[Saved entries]
* Begin *

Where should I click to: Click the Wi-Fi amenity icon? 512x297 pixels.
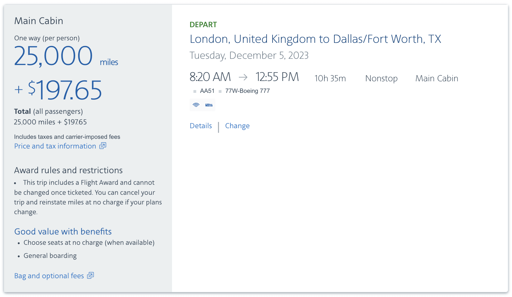pos(196,105)
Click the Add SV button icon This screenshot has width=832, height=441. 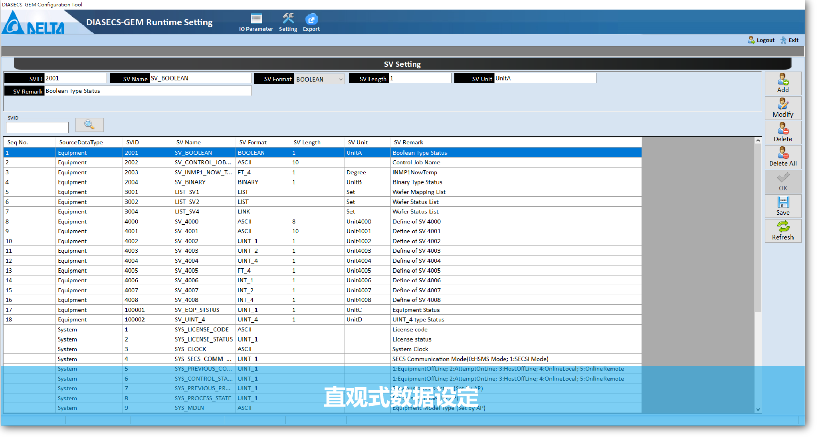783,80
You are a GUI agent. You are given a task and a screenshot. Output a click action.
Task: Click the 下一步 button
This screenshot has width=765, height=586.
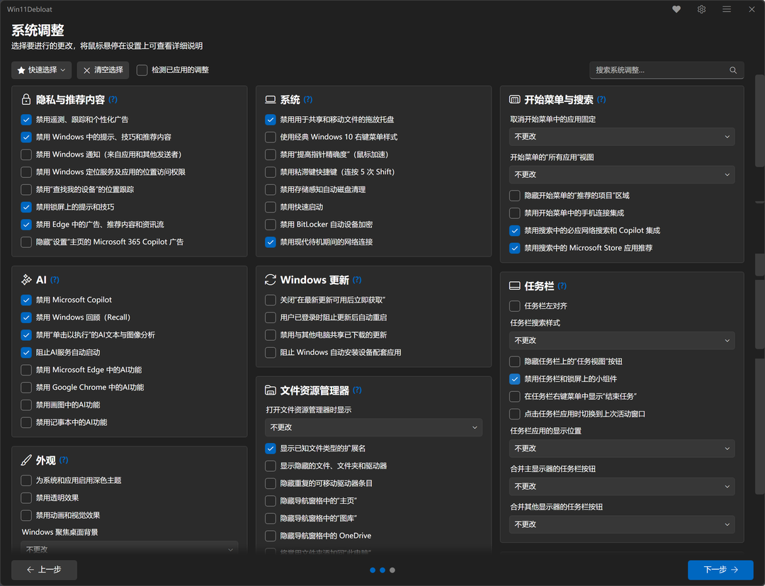pos(720,570)
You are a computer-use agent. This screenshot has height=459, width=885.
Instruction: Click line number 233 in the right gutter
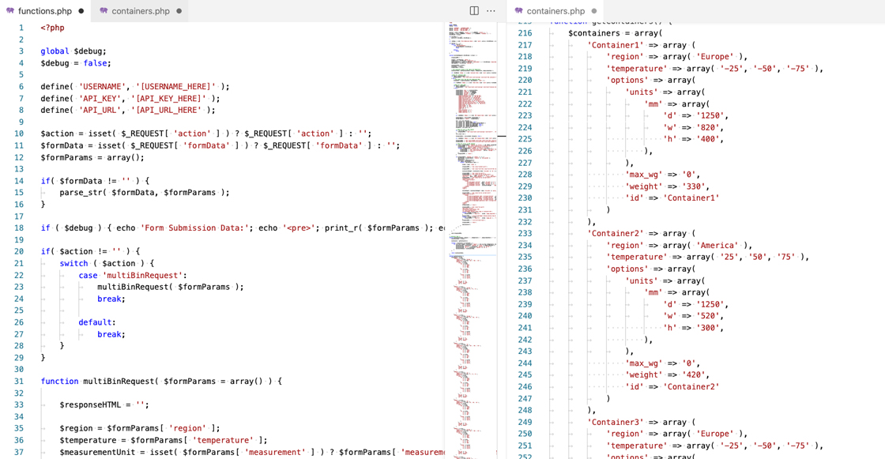tap(525, 234)
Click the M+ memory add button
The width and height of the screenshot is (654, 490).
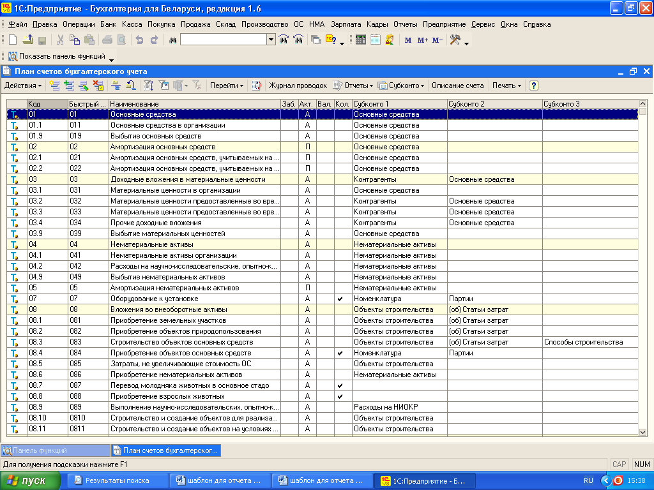422,40
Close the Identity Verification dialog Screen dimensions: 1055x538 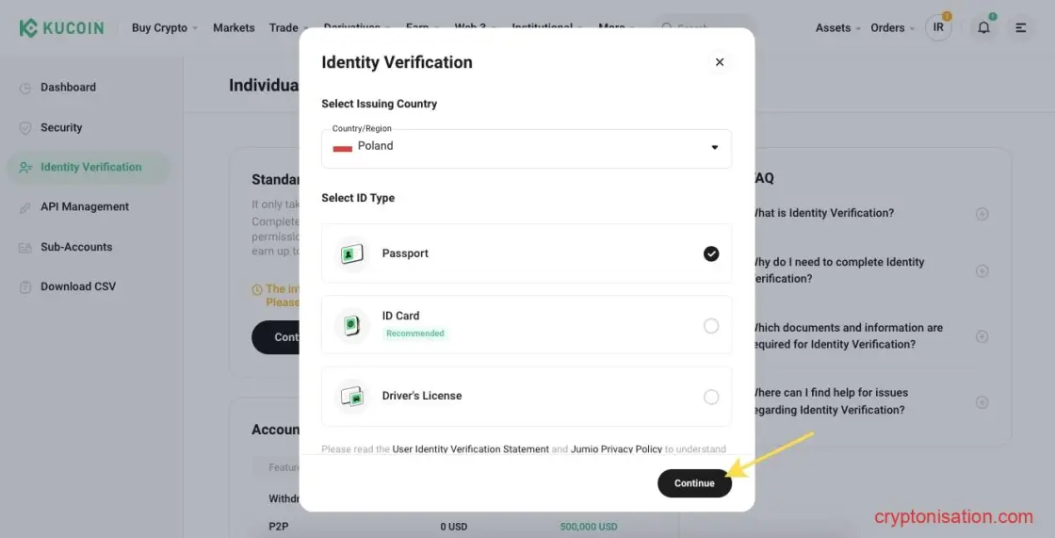(x=720, y=62)
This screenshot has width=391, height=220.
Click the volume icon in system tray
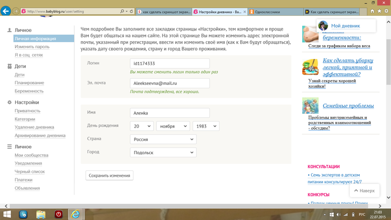[x=338, y=214]

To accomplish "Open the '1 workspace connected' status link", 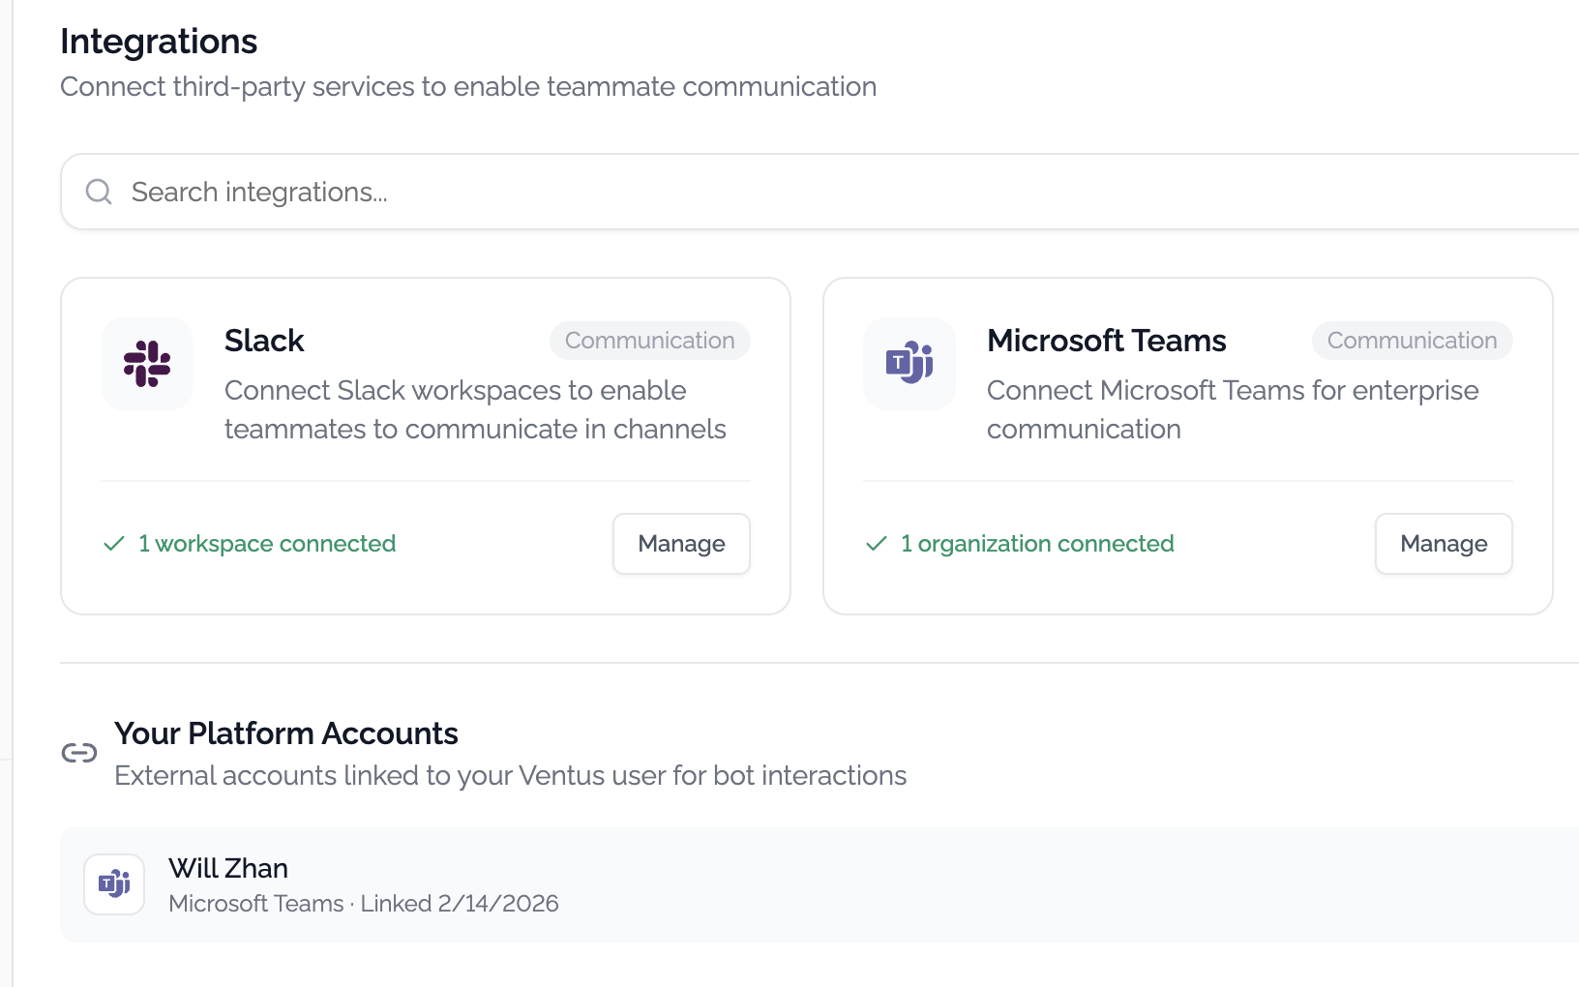I will pos(267,543).
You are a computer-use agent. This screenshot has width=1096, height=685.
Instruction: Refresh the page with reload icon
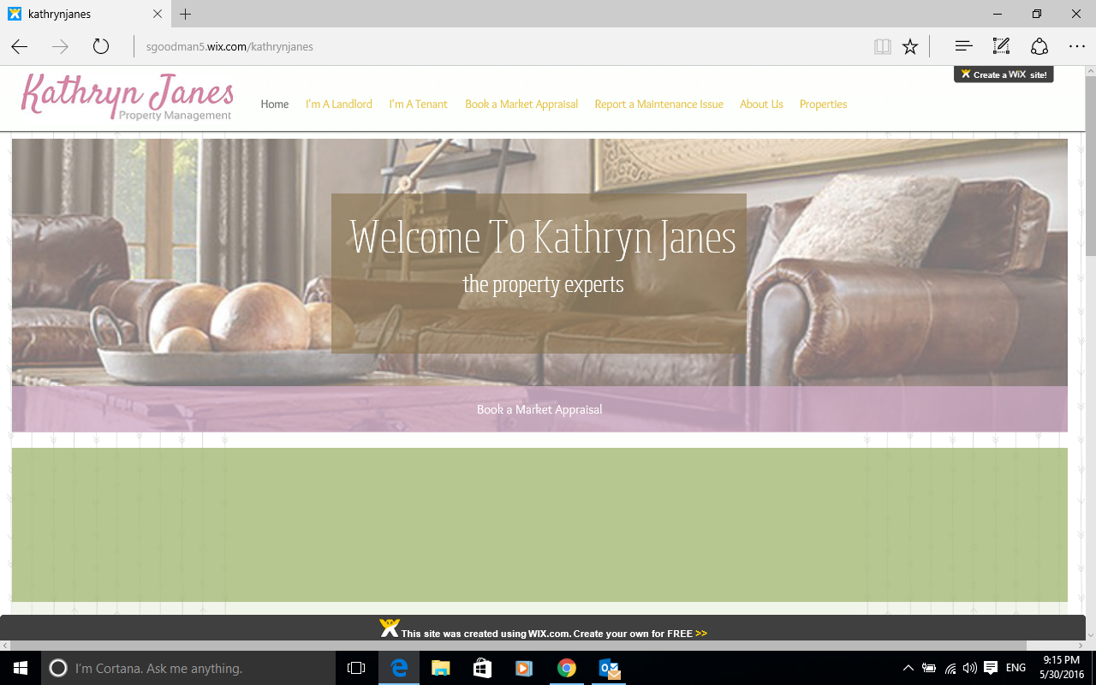(101, 47)
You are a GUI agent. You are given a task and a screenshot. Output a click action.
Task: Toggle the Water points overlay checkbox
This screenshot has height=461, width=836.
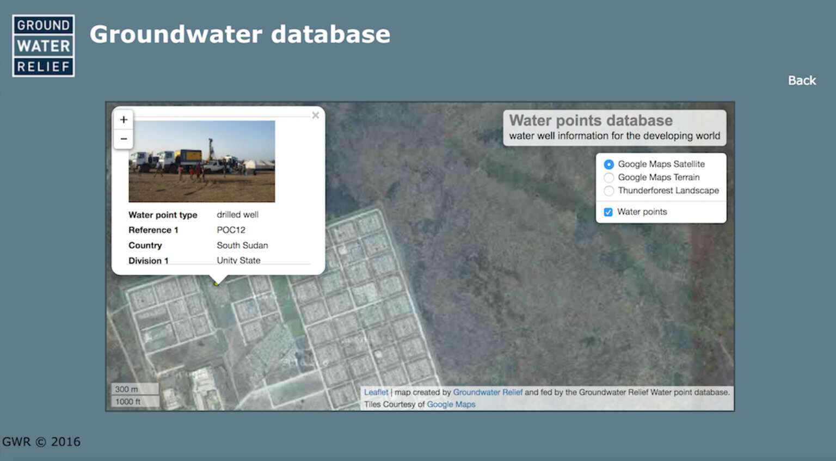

* End *

DIRECTIONS = Can you write out again every line of the material, from the one containing "has width=1096, height=685." through the end, inclusive, with each click coordinate in the answers multiplied by 2 and rounded to a whole number (halves up), leaving all numbers in the requests unchanged? Leave the pictures out.

WRITTEN SOLUTION =
You are a computer-use agent. This screenshot has width=1096, height=685.
Instruction: Refresh the page with reload icon
(202, 94)
You are a GUI agent. You are given a task and a screenshot. Output a click action.
Task: Toggle the Water points overlay checkbox
This screenshot has height=461, width=836.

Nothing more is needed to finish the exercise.